VATICAN CITY (AP) — Pope Francis gave the Catholic church five new cardinals Wednesday, somberly instructing them to act as servants and not “princes” in a world where innocents are dying from wars and terrorism, slavery persists and refugee camps often are living hells.
Reflecting Francis’ attention to the poor, three of the five cardinals hail from developing nations and regions: Bishop Louis-Marie Ling Mangkhanekhoun of Laos; Bamako Archbishop Jean Zerbo of Mali; and Monsignor Gregorio Rosa Chavez, who continued working as a parish priest while serving as San Salvador’s auxiliary bishop.
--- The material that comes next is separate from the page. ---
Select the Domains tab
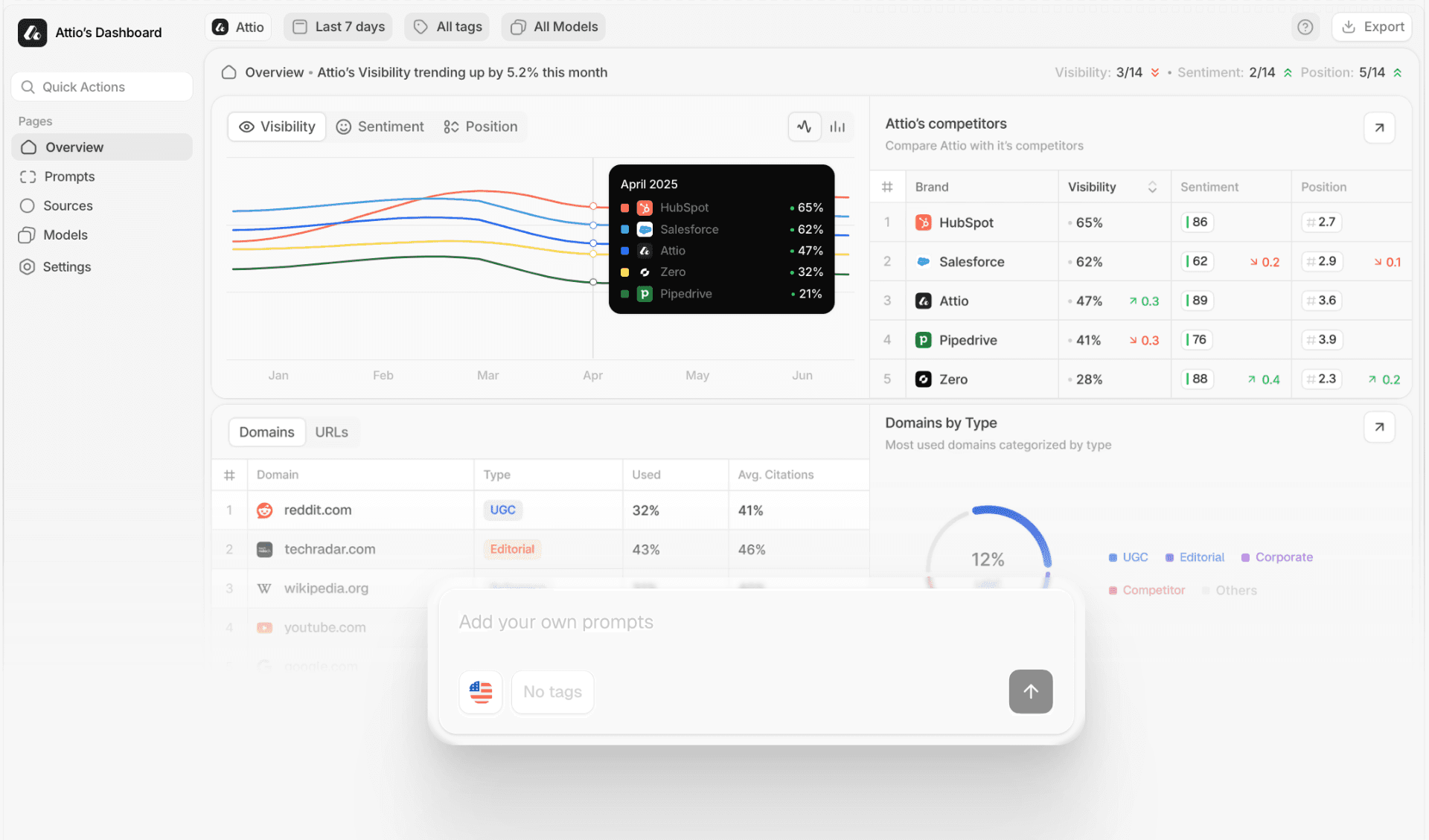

The other two elevated churchmen are Barcelona, Spain, Archbishop Juan Jose Omella, who early in his clerical career worked as a missionary in Zaire; and Stockholm Bishop Anders Arborelius. The Swedish prelate last year welcomed Francis to his country, where Lutherans are the majority Christian group.
Cardinals are often referred to as “princes of the church,” a reflection of their prestigious roles of advising the pope and electing his successor, as well as their often-posh residences.
But Francis in his homily told the five new cardinals that Jesus “has not called you to become ‘princes’ in the Church,” but instead chose them to serve God and people.
Some media had speculated that Zerbo, Mali’s first-ever cardinal, wouldn’t show up for the ceremony or even be made cardinal after European news media recently reported that he was one three Mali prelates who had multi-million euro Swiss bank-accounts.
If Francis was upset by the reports, it didn’t show when he placed the prestigious red biretta, the square, three-ridged hat cardinals wear, on Zerbo’s head.
As he did with the other four cardinals, Francis gave the African prelate a fraternal embrace and said a few words to him. Zerbo, on his knees, leaned forward, his head bowed.
“It was a very emotional moment for me,” Zerbo told The Associated Press at a post-ceremony Vatican reception for the new cardinals.
Francis, an Argentine and the first Jesuit pope, told his newest cardinals to be focused on the suffering in the world.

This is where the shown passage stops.